» **Material shown**
━━━━━━

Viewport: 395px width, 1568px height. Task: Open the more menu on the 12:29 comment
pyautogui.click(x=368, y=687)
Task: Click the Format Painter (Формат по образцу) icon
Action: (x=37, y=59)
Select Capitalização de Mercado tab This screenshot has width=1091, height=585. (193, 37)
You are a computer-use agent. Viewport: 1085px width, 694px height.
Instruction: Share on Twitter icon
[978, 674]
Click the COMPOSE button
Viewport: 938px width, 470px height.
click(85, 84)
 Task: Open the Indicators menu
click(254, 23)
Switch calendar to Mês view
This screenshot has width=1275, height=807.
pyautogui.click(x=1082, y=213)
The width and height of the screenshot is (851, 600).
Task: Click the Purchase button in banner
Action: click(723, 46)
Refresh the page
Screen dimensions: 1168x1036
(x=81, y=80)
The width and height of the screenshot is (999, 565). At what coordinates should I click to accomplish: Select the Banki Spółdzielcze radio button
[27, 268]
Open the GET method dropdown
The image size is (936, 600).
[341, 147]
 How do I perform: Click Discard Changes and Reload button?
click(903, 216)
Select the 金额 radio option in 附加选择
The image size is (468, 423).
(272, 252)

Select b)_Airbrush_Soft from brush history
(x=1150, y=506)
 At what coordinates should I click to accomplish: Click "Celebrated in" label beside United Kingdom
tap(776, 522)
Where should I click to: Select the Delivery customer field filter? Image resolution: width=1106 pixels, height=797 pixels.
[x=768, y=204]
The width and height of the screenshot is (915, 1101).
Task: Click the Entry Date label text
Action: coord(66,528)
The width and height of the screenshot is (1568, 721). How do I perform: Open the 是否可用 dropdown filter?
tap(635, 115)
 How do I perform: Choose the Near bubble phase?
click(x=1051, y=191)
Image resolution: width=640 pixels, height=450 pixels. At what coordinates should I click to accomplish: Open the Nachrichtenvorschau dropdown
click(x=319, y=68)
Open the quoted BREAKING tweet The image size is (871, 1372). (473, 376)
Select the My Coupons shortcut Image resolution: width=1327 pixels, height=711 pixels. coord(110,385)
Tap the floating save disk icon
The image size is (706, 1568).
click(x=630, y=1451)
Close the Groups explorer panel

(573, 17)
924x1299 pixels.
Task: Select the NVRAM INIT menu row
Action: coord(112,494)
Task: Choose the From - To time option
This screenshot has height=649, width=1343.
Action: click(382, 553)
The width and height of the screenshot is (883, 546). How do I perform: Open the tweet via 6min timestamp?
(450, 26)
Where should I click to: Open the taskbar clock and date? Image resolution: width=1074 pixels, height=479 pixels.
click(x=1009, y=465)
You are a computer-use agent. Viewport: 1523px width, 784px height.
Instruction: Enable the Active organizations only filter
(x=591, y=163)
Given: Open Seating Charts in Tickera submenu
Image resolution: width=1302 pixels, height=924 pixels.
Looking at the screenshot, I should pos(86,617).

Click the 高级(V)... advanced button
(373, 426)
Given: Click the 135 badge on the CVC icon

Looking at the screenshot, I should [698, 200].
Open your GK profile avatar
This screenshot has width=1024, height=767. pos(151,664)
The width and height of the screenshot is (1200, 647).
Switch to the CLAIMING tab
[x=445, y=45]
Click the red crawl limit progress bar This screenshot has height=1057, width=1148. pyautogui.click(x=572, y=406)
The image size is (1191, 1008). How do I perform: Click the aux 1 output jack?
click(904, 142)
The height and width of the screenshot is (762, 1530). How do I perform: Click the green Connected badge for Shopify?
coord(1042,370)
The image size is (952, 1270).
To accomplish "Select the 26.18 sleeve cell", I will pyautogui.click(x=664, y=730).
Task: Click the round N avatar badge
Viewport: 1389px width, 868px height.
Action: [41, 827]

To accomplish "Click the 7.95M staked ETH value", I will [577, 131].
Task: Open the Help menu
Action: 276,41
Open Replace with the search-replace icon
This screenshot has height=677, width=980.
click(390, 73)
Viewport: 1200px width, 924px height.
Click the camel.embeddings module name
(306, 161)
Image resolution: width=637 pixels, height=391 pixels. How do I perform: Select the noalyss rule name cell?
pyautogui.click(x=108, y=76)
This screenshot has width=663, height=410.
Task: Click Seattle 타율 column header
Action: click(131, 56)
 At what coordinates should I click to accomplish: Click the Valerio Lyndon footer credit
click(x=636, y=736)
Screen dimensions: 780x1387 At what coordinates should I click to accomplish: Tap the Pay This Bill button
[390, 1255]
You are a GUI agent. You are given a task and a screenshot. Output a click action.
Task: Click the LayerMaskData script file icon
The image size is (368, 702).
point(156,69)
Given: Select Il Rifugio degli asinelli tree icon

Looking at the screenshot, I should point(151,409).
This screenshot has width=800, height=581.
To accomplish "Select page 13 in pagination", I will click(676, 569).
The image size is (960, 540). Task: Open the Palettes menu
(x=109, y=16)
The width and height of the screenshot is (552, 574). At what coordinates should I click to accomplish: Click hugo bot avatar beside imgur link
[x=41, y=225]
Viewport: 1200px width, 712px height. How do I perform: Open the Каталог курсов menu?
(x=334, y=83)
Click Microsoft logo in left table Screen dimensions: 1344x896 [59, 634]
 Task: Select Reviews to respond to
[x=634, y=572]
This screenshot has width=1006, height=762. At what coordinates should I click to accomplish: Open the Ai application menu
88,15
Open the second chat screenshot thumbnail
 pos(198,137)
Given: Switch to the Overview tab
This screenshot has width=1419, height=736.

━━━━━━

» **About this task**
What you should output is every line of the records above, from the first through the line containing "Open the quoted", unchanged.

» **Exercise result**
Viewport: 395px width, 1568px height. Task: Open the more menu on the 12:29 comment
pyautogui.click(x=368, y=687)
Task: Click the Format Painter (Формат по образцу) icon
Action: (x=37, y=59)
Select Capitalização de Mercado tab This screenshot has width=1091, height=585. (193, 37)
You are a computer-use agent. Viewport: 1085px width, 694px height.
Instruction: Share on Twitter icon
[978, 674]
Click the COMPOSE button
Viewport: 938px width, 470px height.
click(85, 84)
 Task: Open the Indicators menu
click(254, 23)
Switch calendar to Mês view
This screenshot has width=1275, height=807.
pyautogui.click(x=1082, y=213)
The width and height of the screenshot is (851, 600).
Task: Click the Purchase button in banner
Action: click(723, 46)
Refresh the page
Screen dimensions: 1168x1036
(x=81, y=80)
The width and height of the screenshot is (999, 565). At what coordinates should I click to accomplish: Select the Banki Spółdzielcze radio button
[27, 268]
Open the GET method dropdown
The image size is (936, 600).
[341, 147]
 How do I perform: Click Discard Changes and Reload button?
click(903, 216)
Select the 金额 radio option in 附加选择
The image size is (468, 423).
(272, 252)

Select b)_Airbrush_Soft from brush history
(x=1150, y=506)
 At what coordinates should I click to accomplish: Click "Celebrated in" label beside United Kingdom
tap(776, 522)
Where should I click to: Select the Delivery customer field filter? Image resolution: width=1106 pixels, height=797 pixels.
[x=768, y=204]
The width and height of the screenshot is (915, 1101).
Task: Click the Entry Date label text
Action: coord(66,528)
The width and height of the screenshot is (1568, 721). How do I perform: Open the 是否可用 dropdown filter?
tap(635, 115)
 How do I perform: Choose the Near bubble phase?
click(x=1051, y=191)
Image resolution: width=640 pixels, height=450 pixels. At what coordinates should I click to accomplish: Open the Nachrichtenvorschau dropdown
click(x=319, y=68)
Open the quoted BREAKING tweet The image size is (871, 1372). (473, 376)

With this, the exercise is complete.